Datadog’s AI-Driven Code Reviews Are Redefining Incident Prevention

For engineering teams running large, distributed platforms, speed and stability are always in tension. Ship too slowly and innovation stalls. Ship too fast and outages creep in. Datadog lives right at that fault line: when something breaks for a customer, its platform is the one people depend on to figure out why. That makes reliability a pre-production problem, not something you patch later.

As Datadog’s engineering footprint grew, the limits of traditional code review became obvious. Senior engineers were expected to hold an ever-expanding codebase in their heads and spot subtle risks across services. That model simply doesn’t scale.

To close that gap, Datadog’s AI Development Experience (AI DevX) team embedded OpenAI’s Codex directly into its pull-request workflow, turning code review into a continuously learning, always-on risk detection system.

Why old-school automation wasn’t enough
Datadog already used static analysis tools, but they behaved more like strict grammar checkers than real reviewers. They were good at spotting syntax errors or style violations, yet blind to how a small change in one service might cascade into failures elsewhere.

That lack of context was the real problem. In modern microservice architectures, most incidents are not caused by a single broken line of code, but by unexpected interactions between components. Datadog needed something that could reason about intent, dependencies, and system behavior, not just lint files.

Codex was wired into one of the company’s busiest repositories so that every pull request was automatically reviewed. Instead of just scanning code, the agent compared what the developer was trying to do with what the code actually did, running tests and evaluating downstream effects.

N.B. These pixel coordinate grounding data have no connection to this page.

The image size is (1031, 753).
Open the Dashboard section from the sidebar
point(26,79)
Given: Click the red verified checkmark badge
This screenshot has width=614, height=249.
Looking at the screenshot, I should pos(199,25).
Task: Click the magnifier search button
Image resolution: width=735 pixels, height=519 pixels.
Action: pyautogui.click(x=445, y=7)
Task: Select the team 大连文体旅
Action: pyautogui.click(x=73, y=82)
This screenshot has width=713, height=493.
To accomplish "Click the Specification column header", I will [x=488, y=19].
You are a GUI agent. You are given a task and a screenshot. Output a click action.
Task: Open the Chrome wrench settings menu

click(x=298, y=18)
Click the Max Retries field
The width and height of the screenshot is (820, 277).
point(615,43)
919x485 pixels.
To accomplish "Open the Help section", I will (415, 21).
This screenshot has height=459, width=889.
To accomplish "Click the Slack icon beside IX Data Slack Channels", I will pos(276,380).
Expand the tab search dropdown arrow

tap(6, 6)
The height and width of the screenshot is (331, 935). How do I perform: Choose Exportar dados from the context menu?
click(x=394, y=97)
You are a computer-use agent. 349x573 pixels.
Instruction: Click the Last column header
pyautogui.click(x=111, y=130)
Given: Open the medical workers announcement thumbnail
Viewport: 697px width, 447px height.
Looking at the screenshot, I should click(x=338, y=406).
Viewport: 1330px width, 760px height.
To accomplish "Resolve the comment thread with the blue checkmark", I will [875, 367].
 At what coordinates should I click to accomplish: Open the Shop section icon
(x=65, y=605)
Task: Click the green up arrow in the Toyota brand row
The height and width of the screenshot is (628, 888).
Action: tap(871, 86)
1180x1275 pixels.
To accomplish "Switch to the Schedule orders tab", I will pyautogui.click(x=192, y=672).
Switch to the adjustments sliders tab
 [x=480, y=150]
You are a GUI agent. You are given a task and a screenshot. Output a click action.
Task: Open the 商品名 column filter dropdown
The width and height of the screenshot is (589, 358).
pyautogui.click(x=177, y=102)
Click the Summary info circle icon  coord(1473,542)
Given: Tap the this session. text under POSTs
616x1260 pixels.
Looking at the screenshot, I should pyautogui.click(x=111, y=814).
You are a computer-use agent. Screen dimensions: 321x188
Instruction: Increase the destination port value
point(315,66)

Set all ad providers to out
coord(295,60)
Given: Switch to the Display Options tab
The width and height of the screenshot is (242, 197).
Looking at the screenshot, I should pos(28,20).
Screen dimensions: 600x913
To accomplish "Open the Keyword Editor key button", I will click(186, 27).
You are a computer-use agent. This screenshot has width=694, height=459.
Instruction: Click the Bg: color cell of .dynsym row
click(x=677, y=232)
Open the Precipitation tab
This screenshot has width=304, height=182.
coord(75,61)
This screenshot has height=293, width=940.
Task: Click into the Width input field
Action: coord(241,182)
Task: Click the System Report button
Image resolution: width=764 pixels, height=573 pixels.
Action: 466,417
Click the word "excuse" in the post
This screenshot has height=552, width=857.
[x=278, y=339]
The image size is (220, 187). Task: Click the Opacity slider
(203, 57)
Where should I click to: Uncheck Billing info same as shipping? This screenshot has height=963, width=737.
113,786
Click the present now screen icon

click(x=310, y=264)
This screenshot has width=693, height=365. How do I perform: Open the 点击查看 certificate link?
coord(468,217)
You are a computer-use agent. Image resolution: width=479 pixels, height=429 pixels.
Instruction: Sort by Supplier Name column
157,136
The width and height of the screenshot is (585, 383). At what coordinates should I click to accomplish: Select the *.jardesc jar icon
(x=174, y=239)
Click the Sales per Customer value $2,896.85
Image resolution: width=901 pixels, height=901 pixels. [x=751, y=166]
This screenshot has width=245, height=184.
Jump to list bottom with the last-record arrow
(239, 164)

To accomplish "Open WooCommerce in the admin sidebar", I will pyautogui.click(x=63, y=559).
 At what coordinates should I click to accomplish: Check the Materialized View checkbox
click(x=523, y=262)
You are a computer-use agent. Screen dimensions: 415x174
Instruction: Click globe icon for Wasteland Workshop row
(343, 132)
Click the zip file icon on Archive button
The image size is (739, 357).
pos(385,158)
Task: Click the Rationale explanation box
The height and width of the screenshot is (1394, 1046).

Proving value with real outages
Rather than arguing about productivity gains, Datadog chose a tougher benchmark: incident prevention.

The team built an “incident replay harness” that reconstructed pull requests from past outages and ran them through the AI reviewer. These weren’t hypothetical bugs. They were changes that had already slipped past humans and caused real production issues.

In more than 10 cases — around 22% of the incidents tested — the AI would have raised flags that could have stopped the outage before it happened. That was the moment the tool went from interesting to mission-critical.

As Brad Carter, who leads the AI DevX team, put it internally, saving a few minutes in review time is nice, but stopping incidents at Datadog’s scale is what really matters.

A new way engineers work
With the system now in the hands of over 1,000 engineers, the impact has gone beyond metrics. The AI doesn’t just nitpick code; it highlights missing tests in tightly coupled areas, calls out risky cross-service interactions, and surfaces side effects developers didn’t realize they were introducing.

That changes how people treat automated feedback. Instead of being ignored like noisy linters, the comments feel like they’re coming from a hyper-experienced teammate who has infinite time to trace every dependency.

Carter summed it up well: a Codex comment feels like the smartest engineer I’ve worked with, one who sees patterns no single human can hold in their head at once.

From code quality to business trust
Datadog’s experience shows that AI code review isn’t just a developer convenience. It’s becoming part of the company’s reliability infrastructure.

When software changes are vetted by a system that understands the entire platform, leadership can scale teams without scaling risk. For a company that customers turn to in their worst moments, that directly translates into trust.

AI in this context isn’t about replacing engineers. It’s about giving them a safety net that’s wide enough to match the complexity of the systems they build and keeping outages from ever reaching the people who depend on them.